Bug: GMM ``score()`` returns an array, not a value. #2473

Closed
jakevdp opened this Issue Sep 22, 2013 · 19 comments

Projects

None yet

7 participants

@jakevdp
Member
jakevdp commented Sep 22, 2013

The GMM.score() function returns an array, rather than a single value. This is inconsistent with the rest of scikit-learn: for example both sklearn.base.ClassifierMixin and sklearn.base.RegressorMixin implement a score() function which returns a single number, as do KMeans, KernelDensity, PCA, GaussianHMM, and others.

Currently, GMM.score() returns an array of the individual scores for each sample: this should probably be called GMM.score_samples(), and GMM.score() should return sum(GMM.score_samples()).

Note that in the last release, we renamed GMM.eval() to GMM.score_samples(). I believe this was a mistake: the score_samples label has a very general meaning (e.g. it is used within KernelDensity), while the results of GMM.eval() return a tuple containing the per-cluster likelihoods, which makes sense only with GMM.

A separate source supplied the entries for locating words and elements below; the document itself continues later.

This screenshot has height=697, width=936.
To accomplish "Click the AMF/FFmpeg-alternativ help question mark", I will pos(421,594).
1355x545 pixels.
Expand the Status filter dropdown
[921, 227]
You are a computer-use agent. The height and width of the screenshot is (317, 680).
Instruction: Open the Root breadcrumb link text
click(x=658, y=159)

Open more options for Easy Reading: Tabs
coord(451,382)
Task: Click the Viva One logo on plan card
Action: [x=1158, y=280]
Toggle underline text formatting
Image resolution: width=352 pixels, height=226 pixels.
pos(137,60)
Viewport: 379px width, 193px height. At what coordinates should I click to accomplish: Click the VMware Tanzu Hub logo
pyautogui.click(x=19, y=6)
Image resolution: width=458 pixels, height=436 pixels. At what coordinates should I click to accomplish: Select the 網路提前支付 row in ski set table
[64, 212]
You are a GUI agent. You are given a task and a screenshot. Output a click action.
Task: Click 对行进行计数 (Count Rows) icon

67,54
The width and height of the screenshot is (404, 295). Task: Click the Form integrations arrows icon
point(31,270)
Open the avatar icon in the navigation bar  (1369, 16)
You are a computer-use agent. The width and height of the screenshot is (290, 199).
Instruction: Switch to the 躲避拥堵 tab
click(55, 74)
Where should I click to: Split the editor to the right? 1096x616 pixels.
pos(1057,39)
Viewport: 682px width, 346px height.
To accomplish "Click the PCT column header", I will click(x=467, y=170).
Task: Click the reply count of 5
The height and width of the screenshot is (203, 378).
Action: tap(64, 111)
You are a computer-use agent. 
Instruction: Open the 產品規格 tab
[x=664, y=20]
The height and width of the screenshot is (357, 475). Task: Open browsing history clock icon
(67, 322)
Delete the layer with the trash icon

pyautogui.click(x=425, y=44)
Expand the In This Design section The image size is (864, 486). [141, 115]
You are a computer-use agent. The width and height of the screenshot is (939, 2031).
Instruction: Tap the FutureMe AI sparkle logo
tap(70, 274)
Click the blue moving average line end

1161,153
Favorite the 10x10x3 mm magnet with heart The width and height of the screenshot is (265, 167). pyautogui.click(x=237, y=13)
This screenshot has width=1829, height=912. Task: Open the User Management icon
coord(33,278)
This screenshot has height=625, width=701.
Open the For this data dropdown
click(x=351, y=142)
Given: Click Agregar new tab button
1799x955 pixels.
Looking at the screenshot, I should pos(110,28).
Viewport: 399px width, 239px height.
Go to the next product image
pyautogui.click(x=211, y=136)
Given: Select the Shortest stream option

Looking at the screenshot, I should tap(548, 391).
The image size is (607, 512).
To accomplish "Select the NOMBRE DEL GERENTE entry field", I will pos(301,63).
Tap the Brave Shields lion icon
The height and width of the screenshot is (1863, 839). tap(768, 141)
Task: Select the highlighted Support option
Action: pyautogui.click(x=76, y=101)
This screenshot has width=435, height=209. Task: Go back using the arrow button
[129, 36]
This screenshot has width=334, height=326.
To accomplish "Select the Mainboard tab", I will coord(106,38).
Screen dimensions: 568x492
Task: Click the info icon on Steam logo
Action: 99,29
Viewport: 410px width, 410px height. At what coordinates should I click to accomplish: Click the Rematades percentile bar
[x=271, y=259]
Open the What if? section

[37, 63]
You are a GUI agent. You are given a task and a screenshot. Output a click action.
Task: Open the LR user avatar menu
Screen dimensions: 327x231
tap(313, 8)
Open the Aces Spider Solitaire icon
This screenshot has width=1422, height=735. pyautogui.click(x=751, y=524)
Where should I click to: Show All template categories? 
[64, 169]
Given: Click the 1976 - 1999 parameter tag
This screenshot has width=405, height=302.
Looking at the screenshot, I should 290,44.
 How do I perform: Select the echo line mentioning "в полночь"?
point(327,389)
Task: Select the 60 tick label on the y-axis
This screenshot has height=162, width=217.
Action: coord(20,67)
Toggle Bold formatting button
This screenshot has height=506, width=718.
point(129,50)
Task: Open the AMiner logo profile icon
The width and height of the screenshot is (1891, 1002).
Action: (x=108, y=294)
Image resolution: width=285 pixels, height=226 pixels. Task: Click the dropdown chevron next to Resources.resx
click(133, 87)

If this change were made so that GMM.score() returned a single number, then the following recipe would work to optimize a GMM model (as it does for, e.g. KDE). As it is, this recipe fails for GMM:

import numpy as np
from sklearn.mixture import GMM
from sklearn.datasets import make_blobs
from sklearn.grid_search import GridSearchCV

X, y = make_blobs(100, 2, centers=3)

# use grid search cross-validation to optimize the gmm model
params = {'n_components': range(1, 5)}
grid = GridSearchCV(GMM(), params)
grid.fit(X)

print grid.best_estimator_.n_components

The result:

ValueError: scoring must return a number, got <type 'numpy.ndarray'> instead.
@jakevdp jakevdp referenced this issue Sep 22, 2013
Open

[MRG] Generative Classification #2468

4 of 5 tasks complete
@jakevdp
Member
jakevdp commented Sep 24, 2013

Because of the API confusion this change would generate, one potential option is to rename GMM to GaussianMixture, and implement the conformant API within the new class. This has the added bonus that GaussianMixture is more consistent with the naming conventions throughout the rest of the package. GMM could be deprecated, but kept around for a few releases so as to not break people's code. As long as the deprecation message notes the new API, it should be a manageable transition. Thoughts?

@kaushik94
Contributor

This should solve the issue #2911

@larsmans
Member
larsmans commented Mar 8, 2014

@jakevdp +1 for the renaming, but then we'd want to change score_samples at the same time, right?

@larsmans
Member
larsmans commented Mar 9, 2014

Maybe we should also fix the inconsistency reported in #2847 at the same time.

@jakevdp
Member
jakevdp commented Mar 9, 2014

+1 for the renaming, but then we'd want to change score_samples at the same time, right?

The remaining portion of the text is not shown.